I have been thinking about Vermont a lot recently and, whatever else you may say about it, it sure does a great Fall with all those Sugar Maple Trees with their multi-coloured leaves which, apparently, are particularly magnificent in Vermont because of the soil rather than the trees but, Vermont also has a heck of a lot of trees too.

In fact 77 % of this, the second smallest state (after Rhode Island but that is tiny) in the United States, is forested. The rest, I am told is swamp…woops, sorry, I was joking. There are a lot of lakes and puddles though. With America’s smallest largest city, Burlington and smallest capital city, Montpelier. How wonderful for an American state to celebrate having the smallest biggest anything – I admire their confidence.

I have never been to Vermont but it must be a wonderful place to spend an Autumn Break….Fall Break has other connotations in East-of-the-Atlantic English.

All those Sugar Maple Trees produce maple syrup, of course and that too is one of my early images of the USA. On my first morning in the States, I was sitting in a hotel restuarant in downtown San Francisco and had my very first pancake with maple syrup for breakfast.
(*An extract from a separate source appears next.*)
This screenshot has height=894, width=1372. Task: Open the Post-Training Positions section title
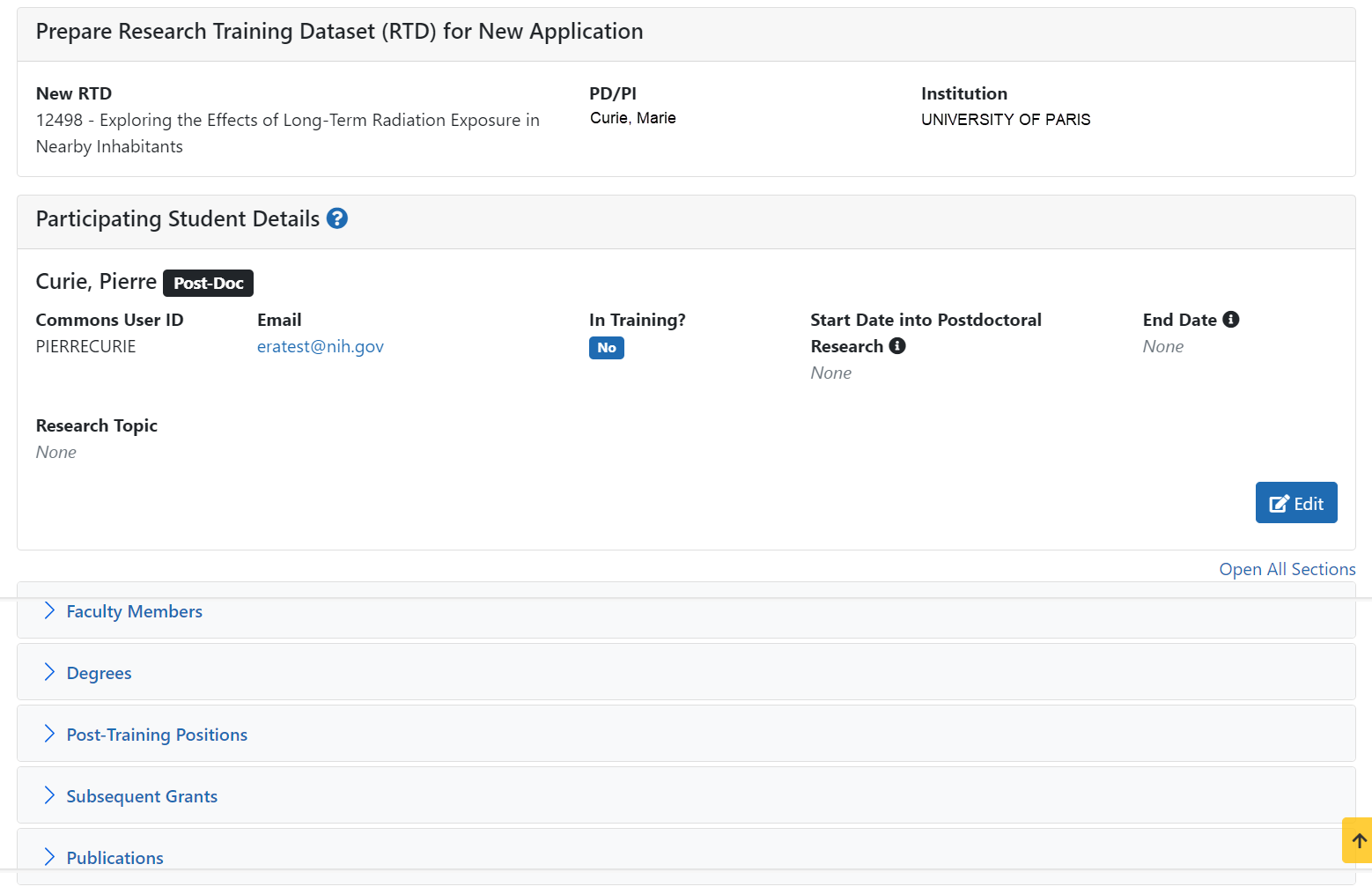(157, 735)
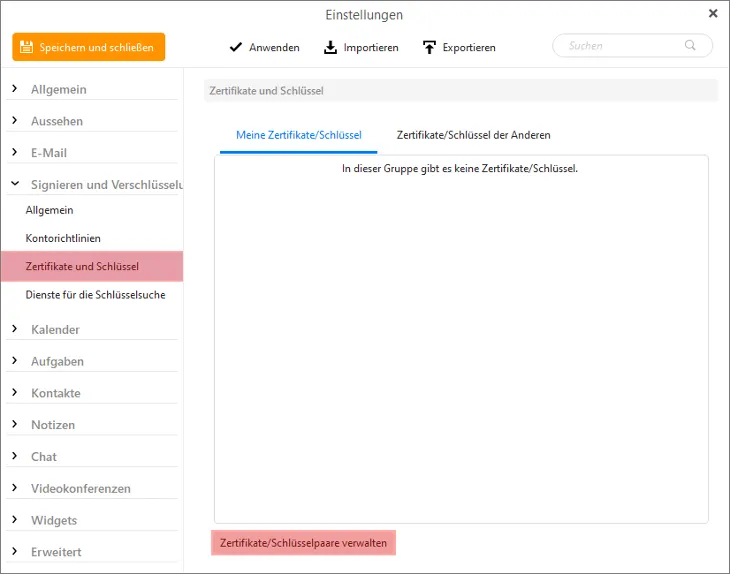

I was told, with a fair amount of American pride, that this particular syrup was called Vermont Fancy. It was, and is, wonderful. Vermont is the country’s largest Maple Syrup manufacturer, a tradition that goes back to the Algonguin Native Americans who first learnt how to tap the sap from these beautiful trees.


So thanks Vermont for your beauty and your syrup. Thanks also for being the first American state to abolish slavery in your constitution and to supply during the American Civil War a very handy sugar replacement when sugar cane farming was part of the slave trade.

Thank you also for being a major manufacturer of one of my other favourite things – the teddy bear.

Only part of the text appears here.